L’exposition in-situ des Fragments, destinée logiquement à être dispersée, met donc en scène son propre effacement. En toute conscience, l’artiste, par cette installation somptueuse, toute en suspens, contribue à son historicisation en même temps qu’elle alerte à sa disparition logique. Une disparition néanmoins ponctuelle dont les fragments assureront les survivances diverses. Celle-ci introduit en quelque sorte la continuité d’un maintenant que les Fragments autonomes vont perpétuer.
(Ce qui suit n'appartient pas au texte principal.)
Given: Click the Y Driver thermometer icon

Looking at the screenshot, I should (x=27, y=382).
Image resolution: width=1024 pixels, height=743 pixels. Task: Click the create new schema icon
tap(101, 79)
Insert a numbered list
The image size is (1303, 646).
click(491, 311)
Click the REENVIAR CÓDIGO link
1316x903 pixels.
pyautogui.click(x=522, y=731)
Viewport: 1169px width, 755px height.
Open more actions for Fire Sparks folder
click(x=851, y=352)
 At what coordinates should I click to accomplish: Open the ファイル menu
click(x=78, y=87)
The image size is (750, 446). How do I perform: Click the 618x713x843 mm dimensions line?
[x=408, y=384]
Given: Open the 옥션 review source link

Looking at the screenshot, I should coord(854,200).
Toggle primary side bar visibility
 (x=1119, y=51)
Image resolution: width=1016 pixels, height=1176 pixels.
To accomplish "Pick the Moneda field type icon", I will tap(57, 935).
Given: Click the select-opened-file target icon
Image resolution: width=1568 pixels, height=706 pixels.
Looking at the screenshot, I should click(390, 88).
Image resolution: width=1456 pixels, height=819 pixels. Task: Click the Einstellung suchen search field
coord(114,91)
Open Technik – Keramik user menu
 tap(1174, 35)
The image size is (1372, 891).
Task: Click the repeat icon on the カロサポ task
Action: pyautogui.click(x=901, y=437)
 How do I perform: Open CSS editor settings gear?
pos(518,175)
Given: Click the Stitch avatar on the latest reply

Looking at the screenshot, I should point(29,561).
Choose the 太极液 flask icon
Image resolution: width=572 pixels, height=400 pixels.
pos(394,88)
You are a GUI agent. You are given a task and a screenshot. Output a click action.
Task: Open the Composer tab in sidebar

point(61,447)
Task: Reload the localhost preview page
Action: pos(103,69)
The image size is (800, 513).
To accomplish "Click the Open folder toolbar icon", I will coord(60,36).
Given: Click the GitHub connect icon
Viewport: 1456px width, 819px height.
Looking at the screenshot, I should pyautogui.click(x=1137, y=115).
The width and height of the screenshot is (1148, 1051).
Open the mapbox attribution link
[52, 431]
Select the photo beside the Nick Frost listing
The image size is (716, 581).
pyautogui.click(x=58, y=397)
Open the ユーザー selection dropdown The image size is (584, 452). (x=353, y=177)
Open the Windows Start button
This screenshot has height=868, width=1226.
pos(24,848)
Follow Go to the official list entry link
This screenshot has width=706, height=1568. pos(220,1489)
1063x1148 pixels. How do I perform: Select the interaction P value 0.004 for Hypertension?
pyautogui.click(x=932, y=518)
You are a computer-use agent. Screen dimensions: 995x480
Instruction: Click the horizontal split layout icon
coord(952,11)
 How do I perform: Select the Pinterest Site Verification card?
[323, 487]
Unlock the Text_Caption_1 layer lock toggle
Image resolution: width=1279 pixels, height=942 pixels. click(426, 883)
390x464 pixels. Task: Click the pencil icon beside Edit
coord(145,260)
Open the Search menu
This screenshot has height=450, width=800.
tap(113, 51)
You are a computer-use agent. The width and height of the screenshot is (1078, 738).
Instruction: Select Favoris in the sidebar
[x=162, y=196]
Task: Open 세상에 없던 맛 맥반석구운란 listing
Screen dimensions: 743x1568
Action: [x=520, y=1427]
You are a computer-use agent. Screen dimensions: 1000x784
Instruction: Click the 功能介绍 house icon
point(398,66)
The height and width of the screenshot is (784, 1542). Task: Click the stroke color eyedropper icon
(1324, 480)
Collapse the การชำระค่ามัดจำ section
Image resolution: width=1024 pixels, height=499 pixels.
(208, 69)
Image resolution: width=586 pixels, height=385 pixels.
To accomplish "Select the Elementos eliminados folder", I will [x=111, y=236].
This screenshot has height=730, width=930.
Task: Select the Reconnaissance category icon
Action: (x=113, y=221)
L’installation telle qu’elle est proposée ici convoque l’appréhension visuelle et mentale du spectateur car c’est lui qui va mettre à l’épreuve sa capacité de penser sa dispersion et conjuguer mentalement son existence future. L’art de Jean Pierre Raynaud est un cheminement d’une exigence absolue aux confins de deux mondes que nous habitons tous : le réel et le mental, l’aperçu et l’imaginaire.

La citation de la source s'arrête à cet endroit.